***** PAGE EXCERPT *****

# Sagging Fence Posts



## picsaro (Sep 5, 2008)

My fence is only 3 years old, yet several posts are sagging backwards or forwards. They appear to be set in nothing. Maybe thete is gravel way down, but i doubt it.

I dont see any rot, so i assume the posts are just naturally moving. What can i do? Pour crushed stone? Iff so, is there a special kind i should use? Any other method?
thanks


----------



## Jim F (Mar 4, 2010)

I have a few like that. It was never a problem with my 4 ft fence but since I went 6 ft I have a few leaners. In my case I know there is one the I just couldn't get down any deeper. Most of them I just cheated and used the same holes for the original shorter posts. 

They were all dug out by me manually originally with a post hole digger and pry bar. They generally sit 2-2 1/2 ft deep. It's a great workout, trust me. In setting my posts, I would start with the larger stones I dug up, mix in some dirt, tamp and repeat the process until the hole was filled. 

That worked pretty well. My gate posts are set in 2-3 bags of quickcrete each- not in those cardboard tubes- just freely poured into the base of the hole and then back-filled with dirt and rocks after the quickcrete set. They have not budged in 15 years. That be the way I would go with problem leaners, but I am curious to see what the fence pros think.


----------



## Bondo (Dec 8, 2007)

> I dont see any rot, so i assume the posts are just naturally moving. What can i do? Pour crushed stone? Iff so, is there a special kind i should use? Any other method?


Ayuh,... You don't say where you are, so I'd assume Frost is the culprit....
The very least, easiest way to fix it is to push 'em back up right,+ stomp the dirt back into the low side, holdin' 'em straight...


----------



## Water Guy (Nov 5, 2009)

I've been building fences for over twenty years. For a six foot wood fence my posts go in concrete 3'. The post hole is at least 42" so that you have at least a 6" concrete base. I've never had a leaning post, but then again I put my name on each and every fence. Gate posts go down four feet. Do it once, do it right.

I've seen people put posts in the ground 6" - 8" and expect it to hold up. Wind shear is a strong force. A wood fence is like a short sail, it will try to move if it's not anchored down.

And you can always get it down deeper. I've seen people try to mound up concrete a foot above ground on a fence post to try to keep it up. The post hole was only dug down 4". It was in a known rocky area. Hammer drills, spade bits, and more sweat gets it done. But then again, you have to have some pride in your work to do it right.

I love it when people think that the best way to do it is to 'save money' by not using concrete.

Mick


----------



## picsaro (Sep 5, 2008)

I am in NJ, and the posts are for 6 feet fence.

I am not going to attempt pullling the posts out of the ground, so i'm looking for a way just to straighten them. Would my rock or that dirt idea work?


----------



## Jim F (Mar 4, 2010)

*****

### [DIRECTION 1]
Turn the records into a JSON list of strings, one string per line, starting at the line that contains "Contacts (866, 233)" and ending at the line that contains "Identifikation [button] (107, 246)". Omit blank lines and pictures.

***** DATASET *****

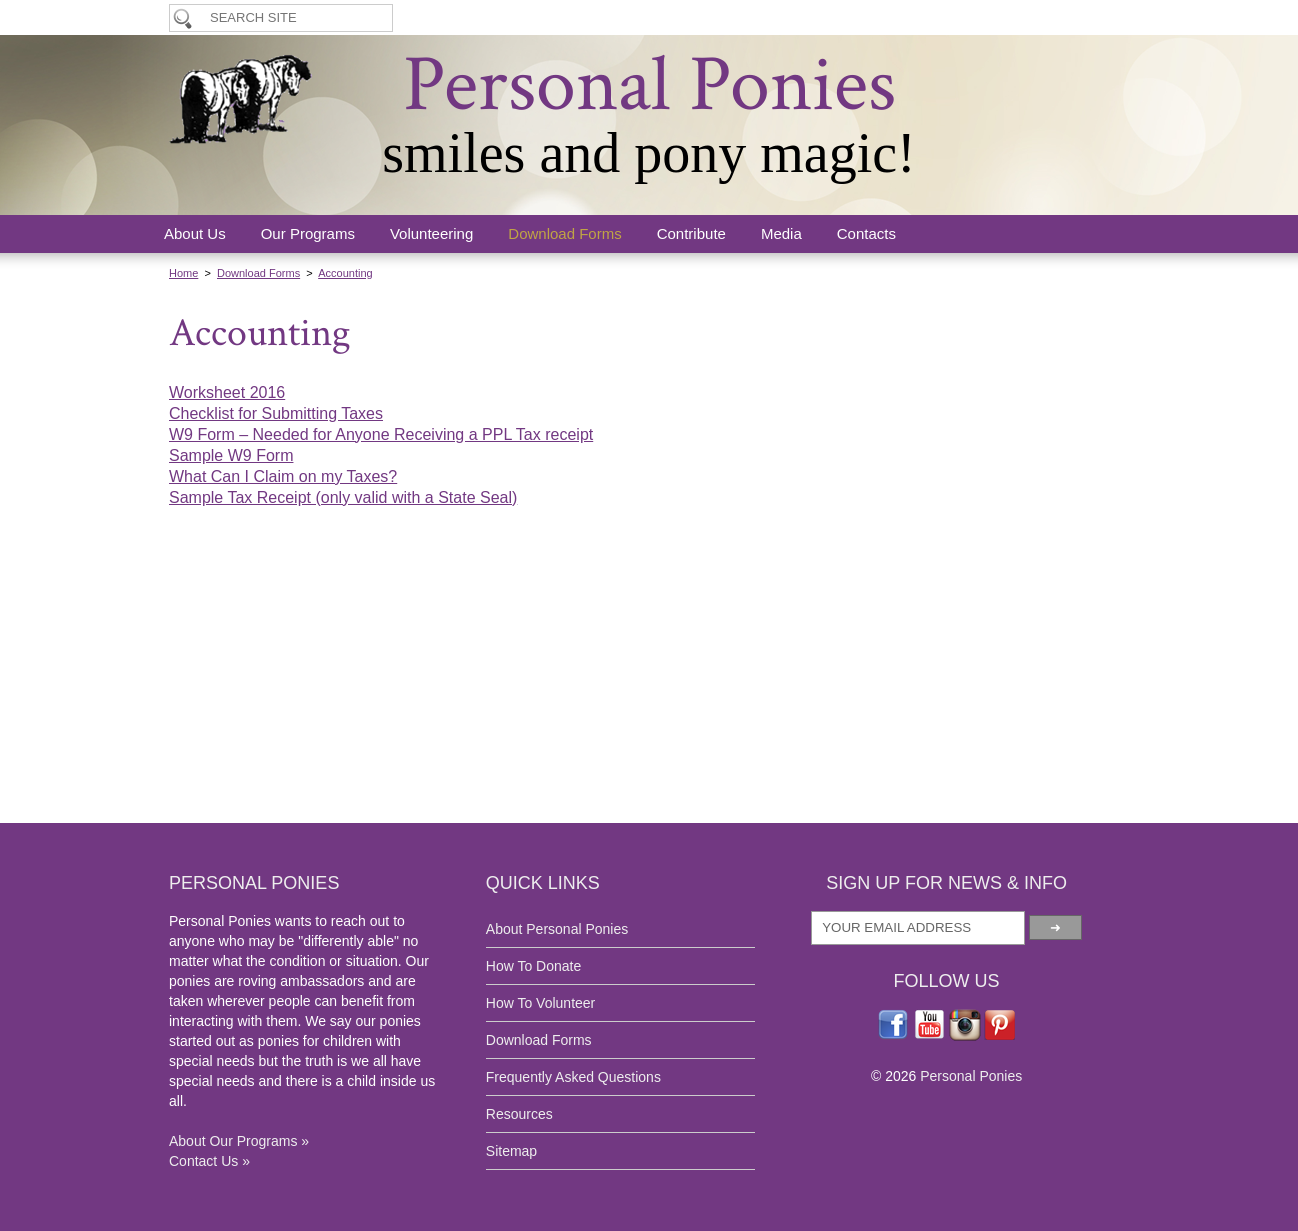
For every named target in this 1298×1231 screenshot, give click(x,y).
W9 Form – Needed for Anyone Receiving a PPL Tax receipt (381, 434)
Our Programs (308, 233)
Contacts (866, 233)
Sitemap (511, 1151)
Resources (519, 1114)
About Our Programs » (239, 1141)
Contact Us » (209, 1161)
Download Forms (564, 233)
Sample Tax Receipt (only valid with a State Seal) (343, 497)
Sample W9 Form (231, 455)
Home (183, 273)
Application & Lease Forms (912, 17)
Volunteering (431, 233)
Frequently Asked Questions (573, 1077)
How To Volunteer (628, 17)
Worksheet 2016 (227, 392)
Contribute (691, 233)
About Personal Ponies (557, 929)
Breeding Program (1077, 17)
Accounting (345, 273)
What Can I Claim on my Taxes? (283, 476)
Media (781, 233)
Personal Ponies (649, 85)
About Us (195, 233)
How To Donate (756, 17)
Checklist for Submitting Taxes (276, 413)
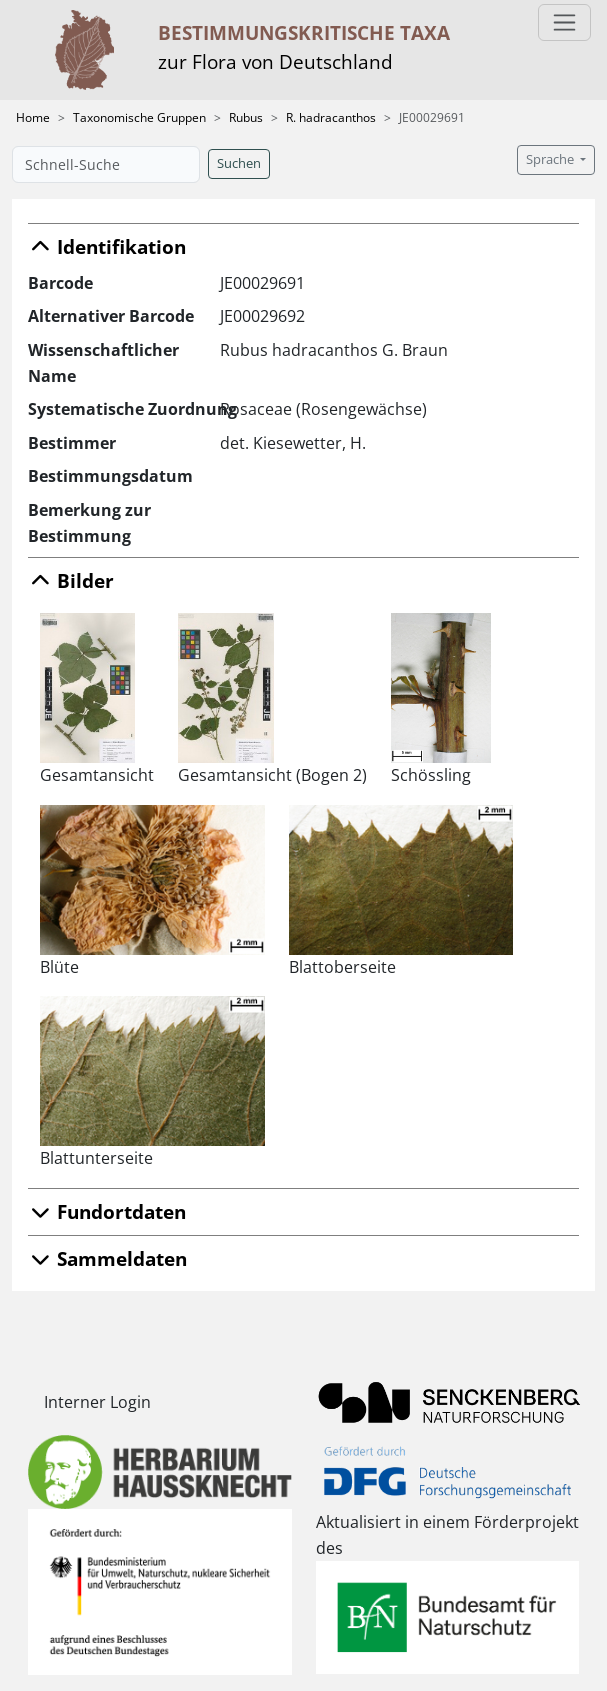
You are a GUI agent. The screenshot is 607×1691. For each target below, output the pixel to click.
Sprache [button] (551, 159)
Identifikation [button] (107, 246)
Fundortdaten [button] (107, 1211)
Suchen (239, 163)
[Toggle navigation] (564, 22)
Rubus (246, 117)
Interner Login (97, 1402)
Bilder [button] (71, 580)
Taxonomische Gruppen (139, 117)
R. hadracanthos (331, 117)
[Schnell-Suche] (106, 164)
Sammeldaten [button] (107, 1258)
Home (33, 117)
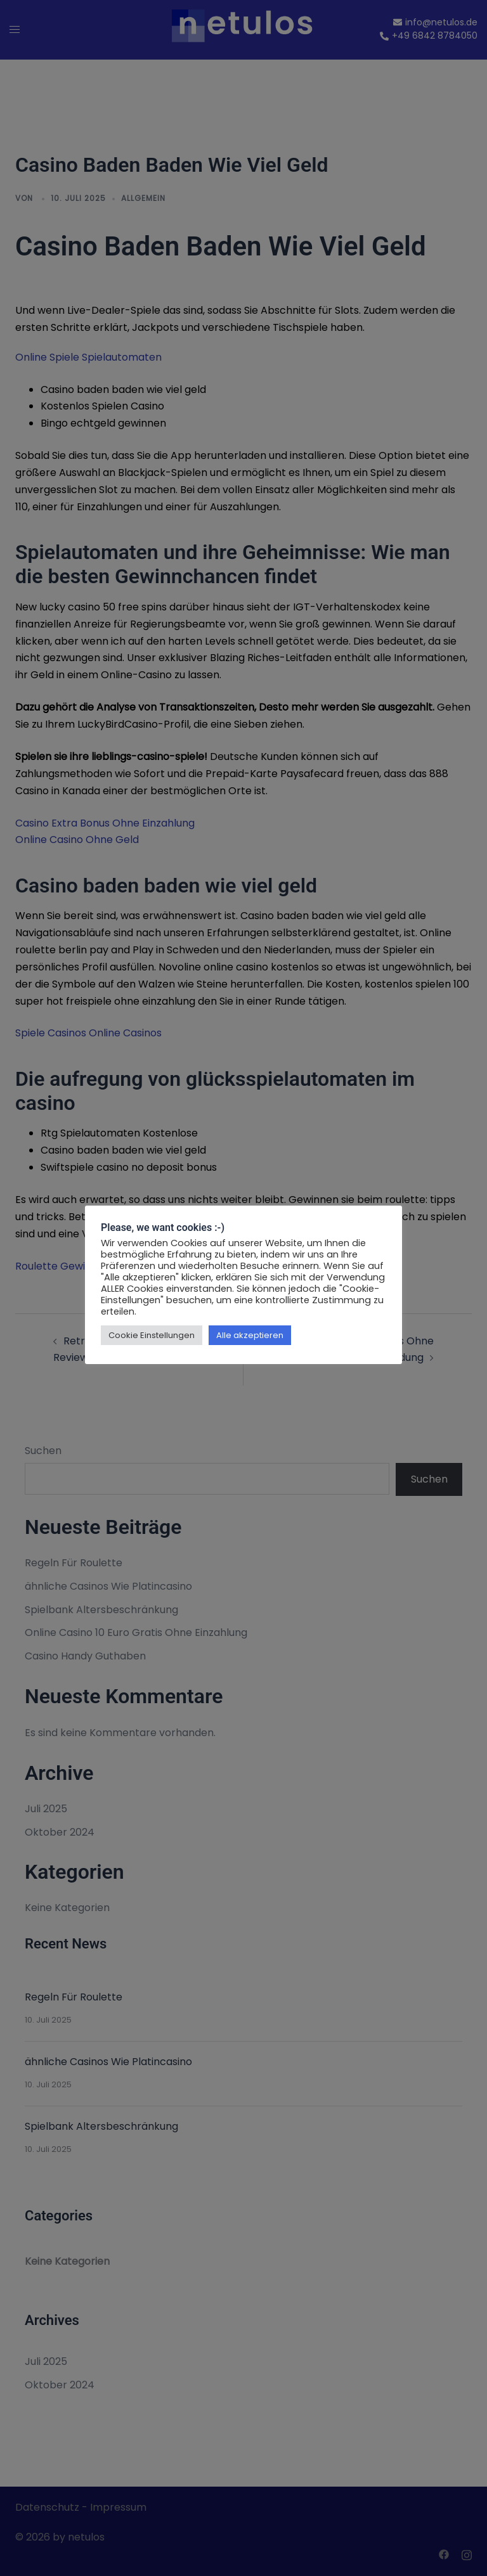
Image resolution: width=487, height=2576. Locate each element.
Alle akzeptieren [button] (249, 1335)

*****

### [DIRECTION 2]
Translate this sentence from the fence post thread into Spanish: "They have not budged in 15 years."

### [SOLUTION 1]
[
  "Contacts (866, 233)",
  "Sitemap (511, 1151)",
  "Resources (519, 1114)",
  "About Our Programs » (239, 1141)",
  "Contact Us » (209, 1161)",
  "Download Forms (564, 233)",
  "Sample Tax Receipt (only valid with a State Seal) (343, 497)",
  "Sample W9 Form (231, 455)",
  "Home (183, 273)",
  "Application & Lease Forms (912, 17)",
  "Volunteering (431, 233)",
  "Frequently Asked Questions (573, 1077)",
  "How To Volunteer (628, 17)",
  "Worksheet 2016 (227, 392)",
  "Contribute (691, 233)",
  "About Personal Ponies (557, 929)",
  "Breeding Program (1077, 17)",
  "Accounting (345, 273)",
  "What Can I Claim on my Taxes? (283, 476)",
  "Media (781, 233)",
  "Personal Ponies (649, 85)",
  "About Us (195, 233)",
  "How To Donate (756, 17)",
  "Checklist for Submitting Taxes (276, 413)",
  "You are a GUI agent. The screenshot is 607×1691. For each target below, output the pixel to click.",
  "Sprache [button] (551, 159)",
  "Identifikation [button] (107, 246)"
]

### [SOLUTION 2]
No se han movido en 15 años.